Infatti tanto più la proteina contiene nella molecola  aminoacidi (soprattutto essenziali) tanto più il suo valore biologico è alto.
Quando invece nella molecola proteica vi è mancanza di aminoacidi soprattutto quelli essenziali la proteina stessa presenta un basso valore biologico.

Esistono delle classificazioni proteiche che ne determinano il valore biologico, delineando cosi quali sono gli alimenti con un ottimo profilo aminoacidico.

PRIMO GRUPPO  di classificazione , possiamo vedere che contiene alimenti ad alto valore biologico:

ALIMENTI DI ORIGINE ANIMALE
-uova
-latte e derivati
-carne

SECONDO GRUPPO di classificazione ,chiaramente con proteine a basso valore biologico

ALIMENTI DI ORIGINE VEGETALE
-cereali
-riso
-legumi
-verdura
-frutta

La FORMA proteica  all’ interno dell’ organismo (cellula vivente) viene indicata con il nome di STATO NATIVO o NATURALE, in questo forma la proteina, non può essere digerita.
Per esemplificare la struttura proteica contenuta nella carne e quindi renderla digeribile si passa attraverso la fase di DENATURAZIONE in cui la struttura proteica viene per così dire alleggerita, in parte tramite la cottura della carne ed in parte grazie all’ ACIDO CLORIDRICO prodotto dal nostro stomaco.
Rese semplici le strutture proteiche (DENATURAZIONE) i nostri enzimi digestivi spezzano  i legami che uniscono gli aminoacidi rendendo cosi gli stessi di facile assimilazione.
Le proteine poi verranno scomposte in parte nello stomaco, grazie all’ACIDO CLORIDRICO e alla PEPSINA (un enzima) ed in parte nell’intestino tenue ,tramite enzimi secreti dal pancreas ed enzimi prodotti  dalle cellule intestinali.

L’intestino assorbe gli aminoacidi, che così scomposti, attraverso la vena PORTA verranno trasportati al FEGATO, ed in seguito ai tessuti ed agli organi dove a seconda delle esigenze, verranno ricomposti in proteine strutturali delle cellule, o enzimi, o ormoni.
Da qui se ne ricava che ogni tipo di proteina ha funzioni diverse, essendo esse elementi costitutivi di pelle, ormoni, globuli rossi… etc.

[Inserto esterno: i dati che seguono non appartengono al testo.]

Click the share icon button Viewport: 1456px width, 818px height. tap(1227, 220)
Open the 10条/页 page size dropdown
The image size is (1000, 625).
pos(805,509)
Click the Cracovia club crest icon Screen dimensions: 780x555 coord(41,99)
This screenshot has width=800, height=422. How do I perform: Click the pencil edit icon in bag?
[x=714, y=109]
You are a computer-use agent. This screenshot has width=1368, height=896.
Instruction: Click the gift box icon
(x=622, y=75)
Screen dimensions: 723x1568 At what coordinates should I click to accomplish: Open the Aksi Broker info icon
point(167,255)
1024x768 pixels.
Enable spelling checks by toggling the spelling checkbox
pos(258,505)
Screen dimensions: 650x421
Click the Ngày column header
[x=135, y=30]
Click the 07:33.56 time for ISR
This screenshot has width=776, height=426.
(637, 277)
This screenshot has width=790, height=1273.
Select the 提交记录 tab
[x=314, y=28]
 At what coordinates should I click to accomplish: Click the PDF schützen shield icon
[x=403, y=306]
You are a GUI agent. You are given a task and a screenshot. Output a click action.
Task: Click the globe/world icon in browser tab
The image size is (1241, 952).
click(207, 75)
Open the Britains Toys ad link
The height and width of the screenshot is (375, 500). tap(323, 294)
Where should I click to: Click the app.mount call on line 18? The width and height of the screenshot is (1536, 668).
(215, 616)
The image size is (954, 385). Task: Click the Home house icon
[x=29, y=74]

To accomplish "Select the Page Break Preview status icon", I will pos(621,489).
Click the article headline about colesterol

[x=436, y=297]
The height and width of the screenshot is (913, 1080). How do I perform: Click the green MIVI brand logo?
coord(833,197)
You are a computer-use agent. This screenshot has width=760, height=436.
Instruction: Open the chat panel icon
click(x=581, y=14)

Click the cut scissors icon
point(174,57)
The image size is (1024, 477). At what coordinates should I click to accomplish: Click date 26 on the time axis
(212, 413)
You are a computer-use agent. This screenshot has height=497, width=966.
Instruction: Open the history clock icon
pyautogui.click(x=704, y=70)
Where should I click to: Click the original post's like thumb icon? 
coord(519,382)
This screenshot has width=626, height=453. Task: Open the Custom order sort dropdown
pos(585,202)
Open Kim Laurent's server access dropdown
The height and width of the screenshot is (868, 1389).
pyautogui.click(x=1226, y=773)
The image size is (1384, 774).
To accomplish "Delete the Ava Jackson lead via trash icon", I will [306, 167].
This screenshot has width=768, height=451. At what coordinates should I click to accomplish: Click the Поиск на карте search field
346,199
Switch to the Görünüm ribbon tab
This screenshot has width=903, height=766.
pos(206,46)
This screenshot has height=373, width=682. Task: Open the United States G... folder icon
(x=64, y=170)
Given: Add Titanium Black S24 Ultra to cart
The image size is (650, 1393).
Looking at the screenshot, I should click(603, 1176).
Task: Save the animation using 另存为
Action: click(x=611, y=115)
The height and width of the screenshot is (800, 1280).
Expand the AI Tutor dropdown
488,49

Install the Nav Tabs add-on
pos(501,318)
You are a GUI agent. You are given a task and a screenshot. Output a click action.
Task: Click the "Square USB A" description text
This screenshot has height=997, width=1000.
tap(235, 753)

Alcuni tipi di proteine determinano anche i caratteri ereditari ed altre grazie alla capacità di allungarsi e contrarsi costituisco quello che noi body builder chiamiamo muscolo, o meglio tessuto muscolare.
Vista l’importanza della proteine per il nostro organismo, dobbiamo considerare i molteplici aspetti che la loro assimilazione comporta; infatti un eccesso proteico non sempre è indicato e se un surplus proteico adeguato è ottimo per chi pratica body building un abuso o un eccesso comporta fondamentalmente una conversione proteica in zuccheri, che serviranno al bisogno a produrre energia ma in caso non risultino indispensabili verranno depositati in grasso (l’effetto indesiderato che noi body builder non vogliamo).
L’eccesso o abuso causerà comunque un’ espulsione delle proteine tramite i reni con l’urea, attenzione però in quanto a lungo andare i reni potrebbero subire gravi problemi, per un sovraccarico ed un eccessivo lavoro.
Generalmente si è calcolato che per vivere occorrono da 0,5 a 1g di proteine per kg di peso corporeo.
Ovviamente per chi pratica sport come il body building il fabbisogno proteico è chiaramente maggiorato e va da 2g fino a 5g per kg; anche qui ovviamente si potrebbe discutere su chi ne usa di più o di meno, su chi usa farmaci e quindi ha una sintesi proteica maggiore e su chi da natural ovviamente ha una sintesi proteica nella media; sappiate quindi che andare oltre i 3g a lungo andare potrebbe portarvi a gravi patologie epatiche e renali.

La loro funzione nel body building è davvero e vasta vengono usate per :
-produrre energia
-per la riparazione dei  tessuti distrutti dall’ allenamento
-per la costruzione di nuova massa muscolare

I vantaggi di una dieta iperproteica sono:
-lucidità mentale
-compattezza muscolare
-positività costante del nitrogeno cellulare  (è indispensabile per la crescita)
-disidratazione del tessuto sottocutaneo, maggiore evidenza muscolare
-aumento del metabolismo basale
-facilità di recupero
-produzione maggiorata di enzimi/ormoni
-produzione maggiorata di anticorpi

Ricordate infine che è bene consumare le proteine provenienti da fonti magre e con un elevato profilo aminoacidico.